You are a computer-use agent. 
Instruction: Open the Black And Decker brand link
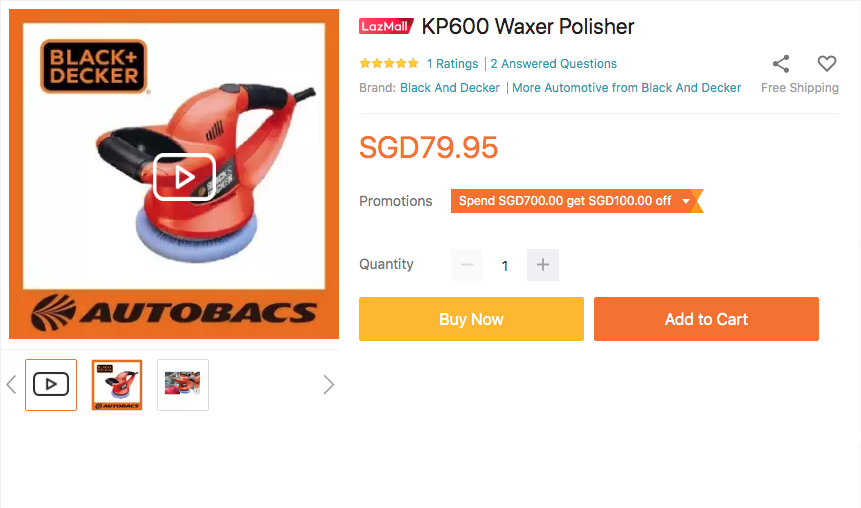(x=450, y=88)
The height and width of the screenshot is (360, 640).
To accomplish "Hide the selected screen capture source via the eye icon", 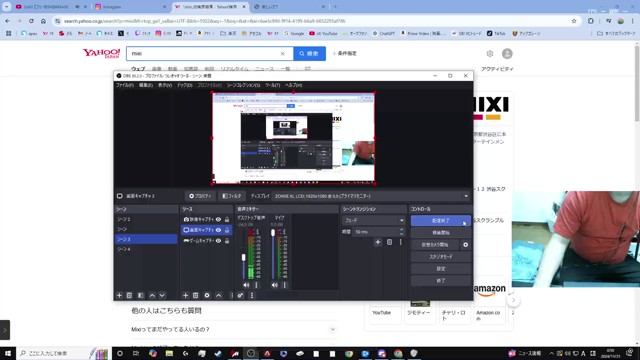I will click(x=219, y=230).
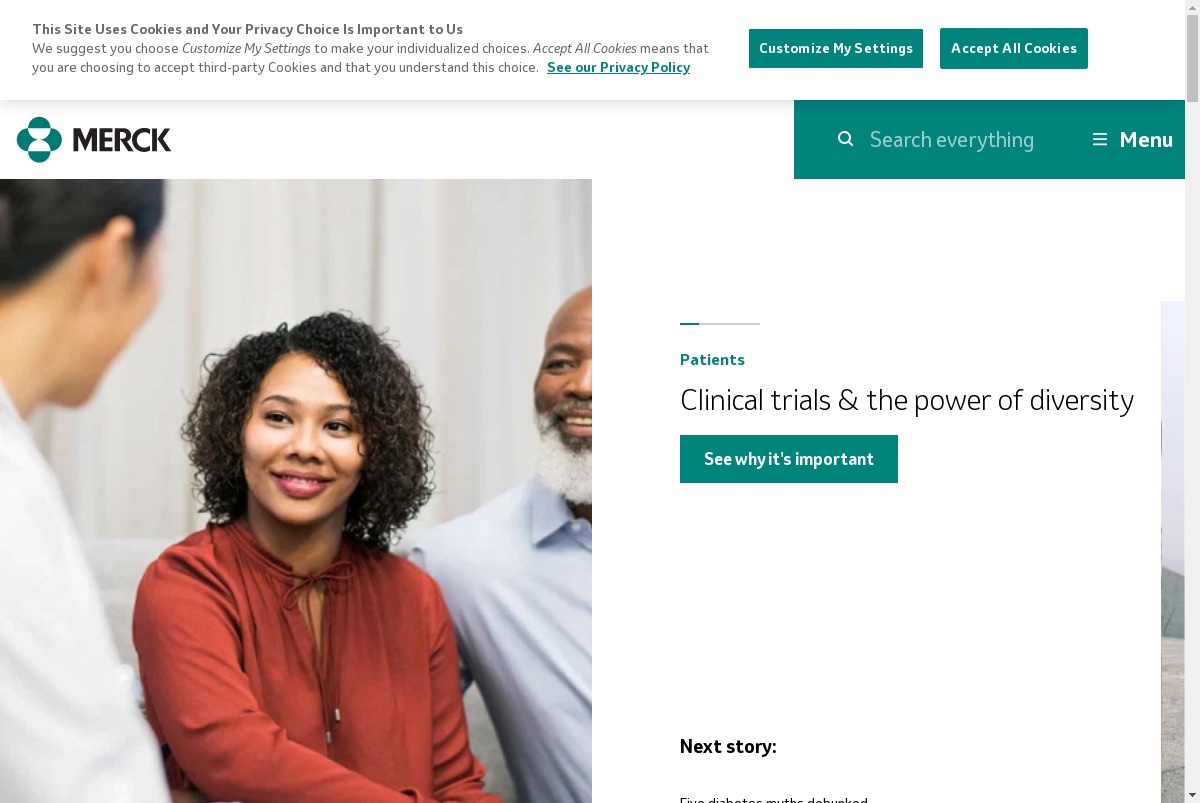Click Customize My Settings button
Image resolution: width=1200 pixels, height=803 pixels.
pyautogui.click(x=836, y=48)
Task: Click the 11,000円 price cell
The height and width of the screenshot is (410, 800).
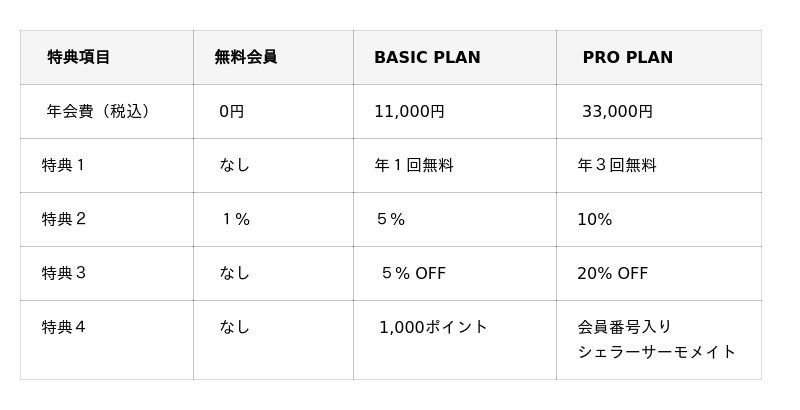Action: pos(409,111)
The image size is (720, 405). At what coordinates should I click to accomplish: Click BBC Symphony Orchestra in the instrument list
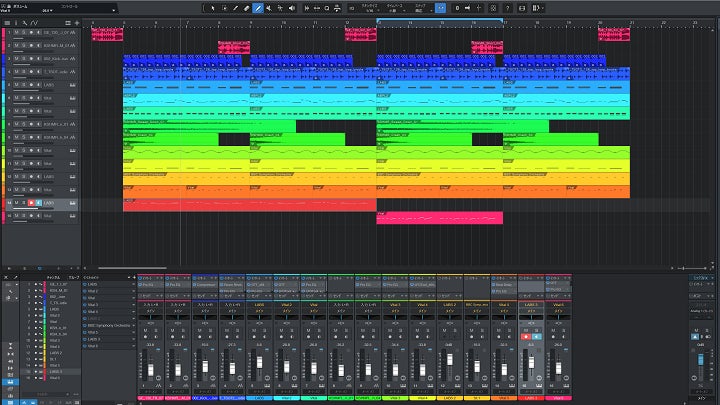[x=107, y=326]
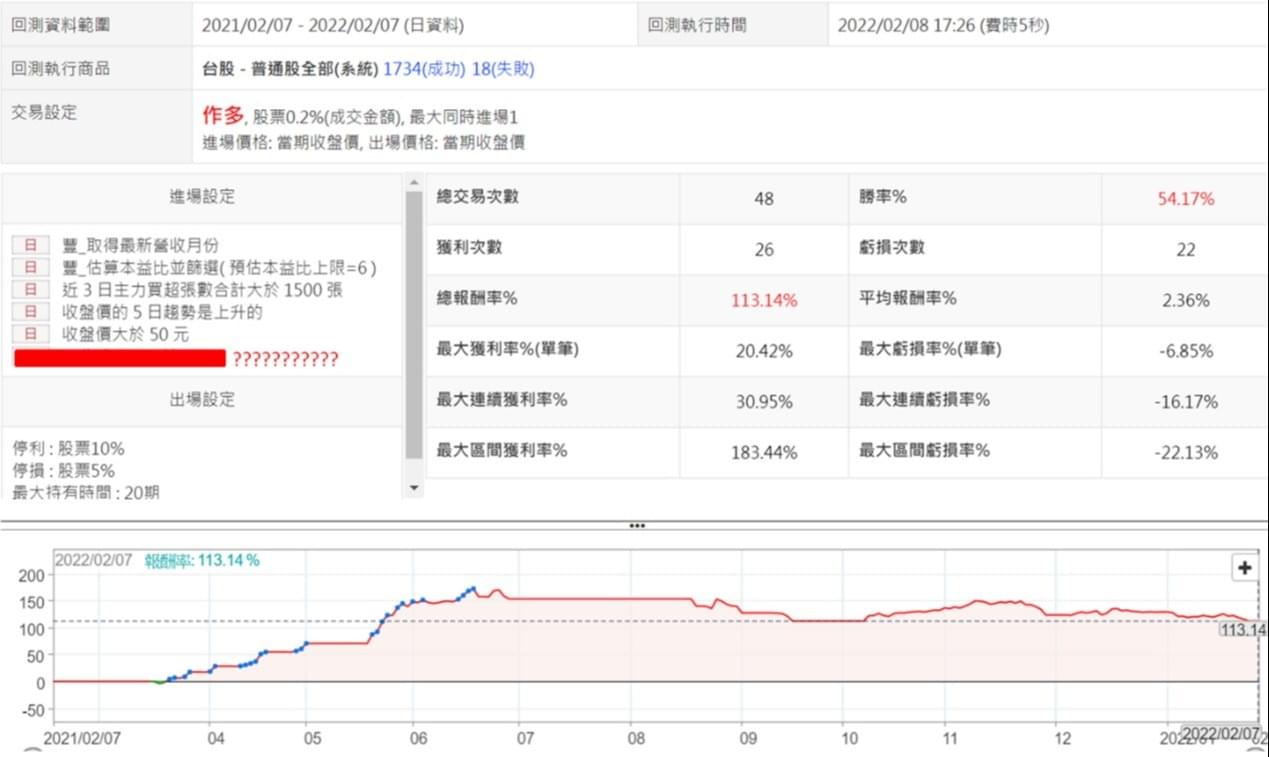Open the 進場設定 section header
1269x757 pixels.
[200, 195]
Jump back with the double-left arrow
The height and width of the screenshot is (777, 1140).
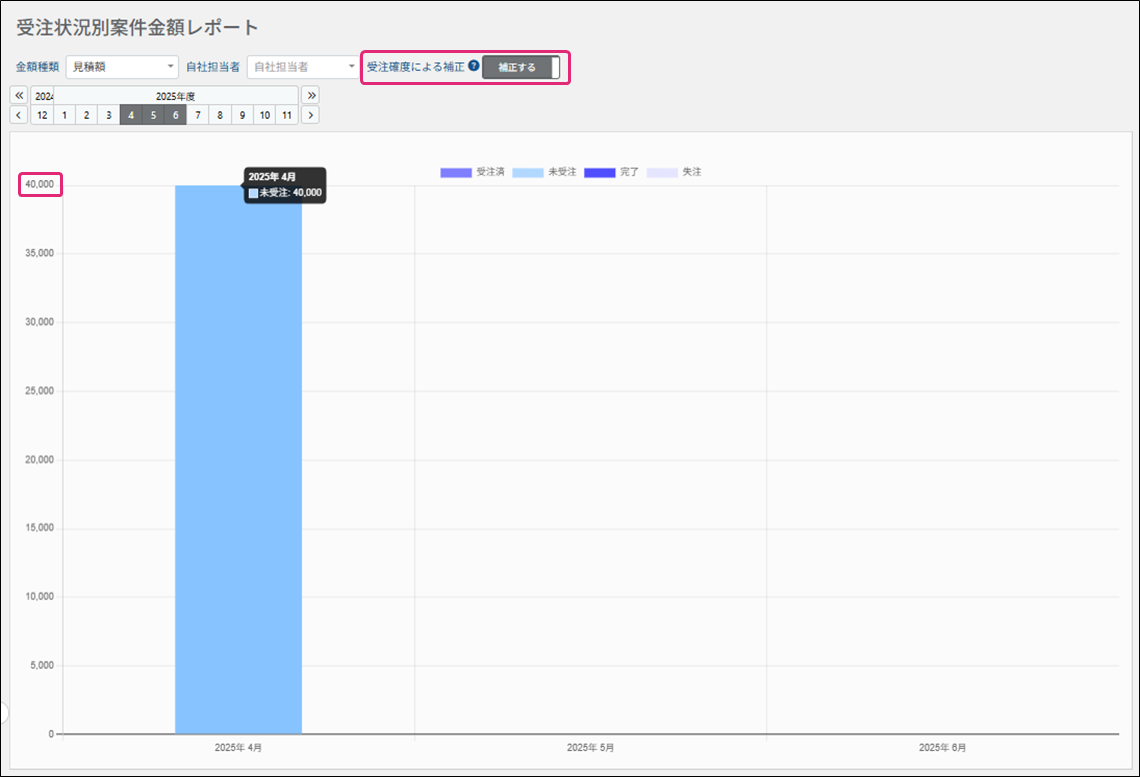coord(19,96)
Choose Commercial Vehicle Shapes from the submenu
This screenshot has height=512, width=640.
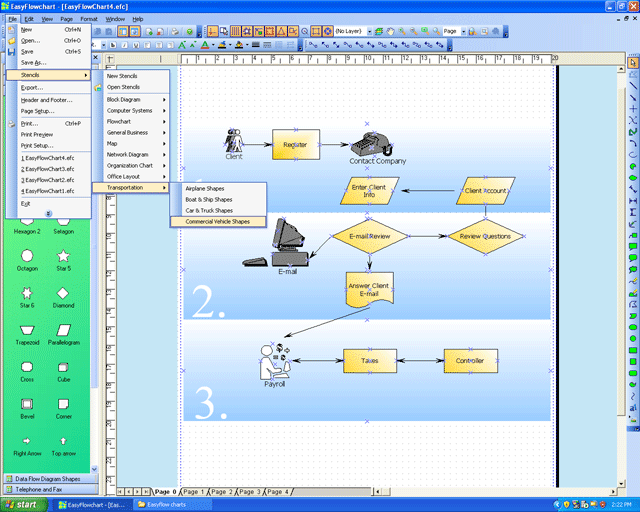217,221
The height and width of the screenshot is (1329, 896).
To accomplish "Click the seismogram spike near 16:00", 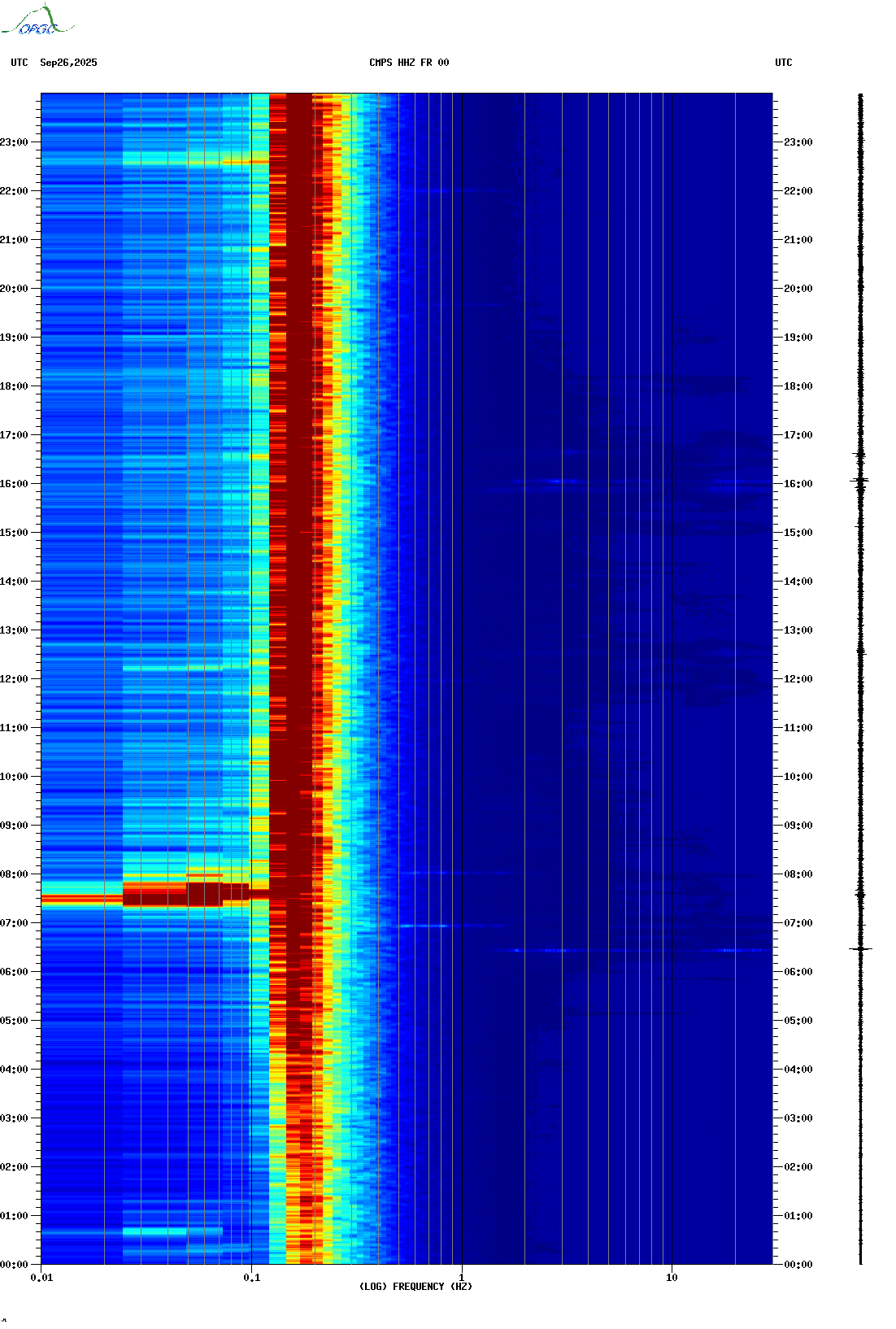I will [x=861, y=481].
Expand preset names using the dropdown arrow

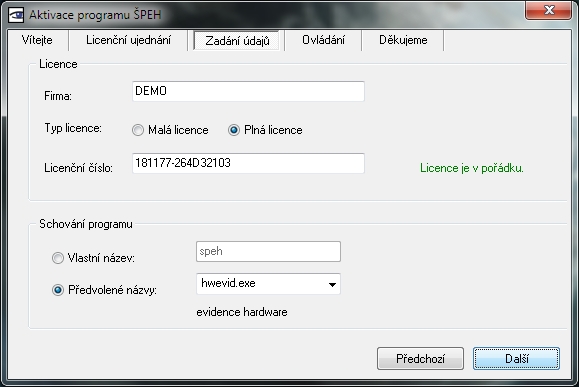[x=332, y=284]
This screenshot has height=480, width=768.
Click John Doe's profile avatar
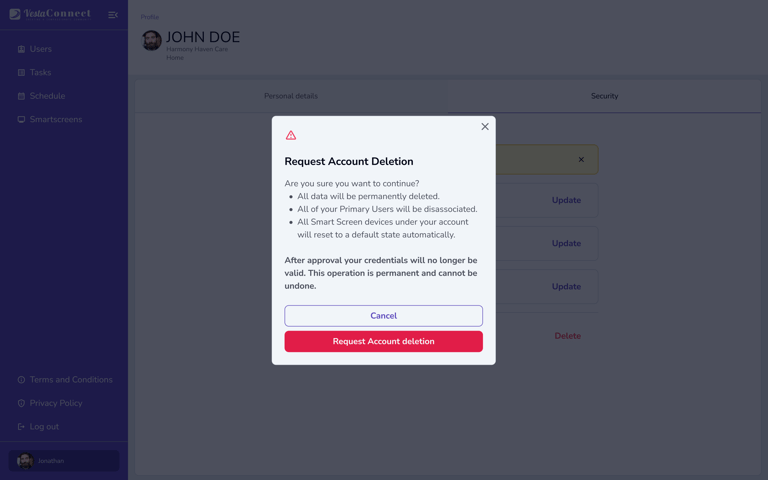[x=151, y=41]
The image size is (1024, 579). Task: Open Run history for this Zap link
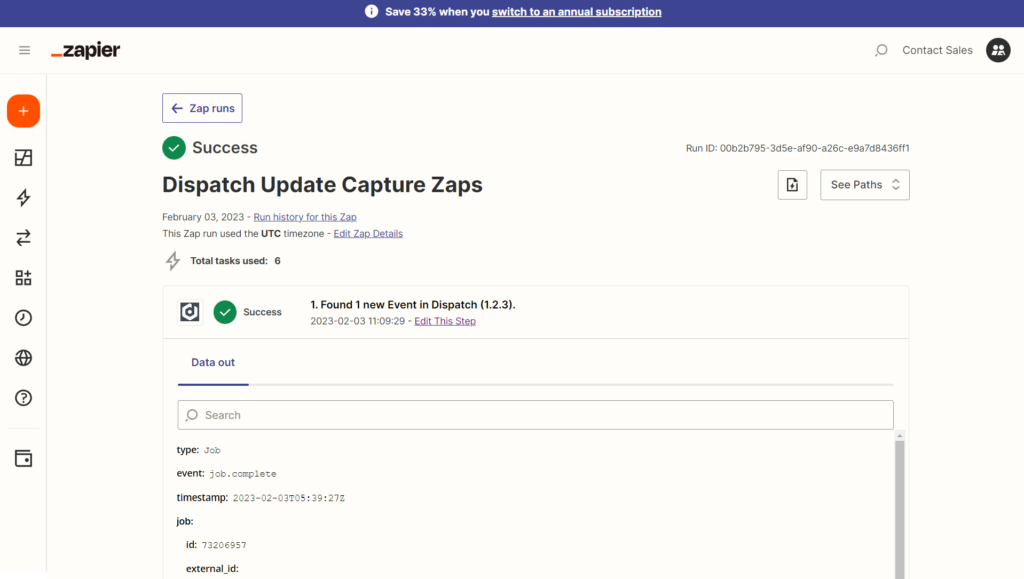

## WHAT THIS TASK INVOLVES:
The copy has to start at the line that contains "Click John Doe's profile avatar" and end at the last line of the material above, matching the original exactly and holding no pictures.

## ANSWER SECTION:
Click John Doe's profile avatar
[x=151, y=41]
The image size is (1024, 579). Task: Open Run history for this Zap link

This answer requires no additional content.